Membangun rumah (ilustrasi) | Foto: Kia Mobil Indonesia
REPUBLIKA.CO.ID, MALANG -- Harga rumah dan tanah terus melambung dari waktu ke waktu. Tingginya harga properti ini membuat banyak kalangan terutama kaum milenial kesusahan untuk memiliki hunian impian.
Melihat hal tersebut, dosen Teknik Sipil Universitas Muhammadiyah Malang (UMM), Moh Abduh menjelaskan, milenial pun dapat memiliki rumah impian dengan modal minimalis. Generasi milenial di kisaran umur 20 hingga 30 tahun masih sangat memungkinkan untuk memiliki hunian sendiri.
Kendati demikian, dalam proses pembangunannya harus melibatkan ahli agar keamanan dan kenyamanan terjaga. Untuk membuat rumah tinggal yang layak dan nyaman, biaya yang dibutuhkan sangat bervariasi.
"Namun untuk membangun rumah sederhana para milenial harus menyediakan dana Rp 200 juta ke atas," katanya. Menurut dia, hal utama yang harus diperhatikan ketika akan membangun rumah adalah mempertimbangkan kondisi wilayah di Indonesia.
Sebagai negara yang dikelilingi cincin api, Indonesia menjadi rawan terhadap gempa bumi. Hal ini cukup membahayakan sehingga pembangunan rumah juga harus dibuat tahan akan gempa.
Untuk membuat rumah minimalis dengan harga yang minim, ada beberapa hal yang harus diperhatikan. Salah satunya adalah pemilihan gaya arsitektur rumah.

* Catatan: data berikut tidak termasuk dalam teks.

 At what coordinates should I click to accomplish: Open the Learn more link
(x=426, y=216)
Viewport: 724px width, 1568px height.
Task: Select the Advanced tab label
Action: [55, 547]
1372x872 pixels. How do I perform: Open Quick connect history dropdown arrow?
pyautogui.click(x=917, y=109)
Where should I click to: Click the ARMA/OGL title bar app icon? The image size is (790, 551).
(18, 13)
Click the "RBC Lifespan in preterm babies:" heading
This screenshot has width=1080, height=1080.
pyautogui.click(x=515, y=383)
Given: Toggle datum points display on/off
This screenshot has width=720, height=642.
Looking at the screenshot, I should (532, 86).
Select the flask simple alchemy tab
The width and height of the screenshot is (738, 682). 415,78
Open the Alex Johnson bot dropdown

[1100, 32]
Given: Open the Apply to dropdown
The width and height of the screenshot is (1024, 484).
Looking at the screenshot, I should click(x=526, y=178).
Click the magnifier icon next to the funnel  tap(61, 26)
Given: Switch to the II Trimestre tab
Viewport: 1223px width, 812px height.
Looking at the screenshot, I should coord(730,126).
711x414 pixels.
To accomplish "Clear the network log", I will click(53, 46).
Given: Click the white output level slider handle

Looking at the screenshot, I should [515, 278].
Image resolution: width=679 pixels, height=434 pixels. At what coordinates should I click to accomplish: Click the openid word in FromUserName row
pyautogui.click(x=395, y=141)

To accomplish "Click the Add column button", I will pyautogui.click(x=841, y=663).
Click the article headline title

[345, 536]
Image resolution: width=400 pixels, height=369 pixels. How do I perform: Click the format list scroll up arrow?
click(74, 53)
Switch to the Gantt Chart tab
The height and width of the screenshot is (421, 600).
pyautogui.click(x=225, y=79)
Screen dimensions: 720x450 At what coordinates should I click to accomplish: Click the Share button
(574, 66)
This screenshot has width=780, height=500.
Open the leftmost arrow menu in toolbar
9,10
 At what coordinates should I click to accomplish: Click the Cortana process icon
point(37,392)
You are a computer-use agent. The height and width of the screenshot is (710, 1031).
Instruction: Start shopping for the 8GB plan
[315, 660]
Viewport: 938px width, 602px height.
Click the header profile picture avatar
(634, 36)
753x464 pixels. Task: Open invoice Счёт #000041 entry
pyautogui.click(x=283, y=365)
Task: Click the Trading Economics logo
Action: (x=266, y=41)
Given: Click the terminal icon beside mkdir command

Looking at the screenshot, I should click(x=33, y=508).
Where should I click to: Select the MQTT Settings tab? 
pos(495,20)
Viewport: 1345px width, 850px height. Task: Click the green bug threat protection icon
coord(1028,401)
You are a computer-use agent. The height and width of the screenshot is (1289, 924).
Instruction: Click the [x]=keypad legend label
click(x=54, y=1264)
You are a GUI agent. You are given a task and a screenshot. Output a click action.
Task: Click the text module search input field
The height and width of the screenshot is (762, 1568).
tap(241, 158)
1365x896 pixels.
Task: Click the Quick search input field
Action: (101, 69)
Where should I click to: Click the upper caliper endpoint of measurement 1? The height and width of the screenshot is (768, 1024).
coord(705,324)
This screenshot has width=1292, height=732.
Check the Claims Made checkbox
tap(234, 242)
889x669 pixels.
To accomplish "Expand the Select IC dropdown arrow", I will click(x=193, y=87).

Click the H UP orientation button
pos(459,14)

Masing-masing gaya arsitektur memiliki kelebihan dan kekurangannya sendiri-sendiri.
Menurut Abduh, rumah dengan gaya arsitektur tropis akan cocok untuk generasi milenial. Hal tersebut karena gaya arsitektur ini lebih efisien untuk biaya perawatan. Kemudian juga karena sesuai dengan iklim yang ada di Indonesia.
Selain itu, juga harus mempertimbangkan dalam menggunakan bahan-bahan alternatif. Bahan pengganti ini sangat banyak ragamnya dan penggunaanya juga kondisional. "Misalnya mengganti kusen kayu dengan alumunium ataupun mengganti rangka atap kayu menjadi baja ringan," jelasnya.
Namun untuk mengganti bahan-bahan bangunan ini harus dikonsultasikan dengan para ahli. Jika salah memilih bahan, maka biaya pembangunan rumah akan membengkak.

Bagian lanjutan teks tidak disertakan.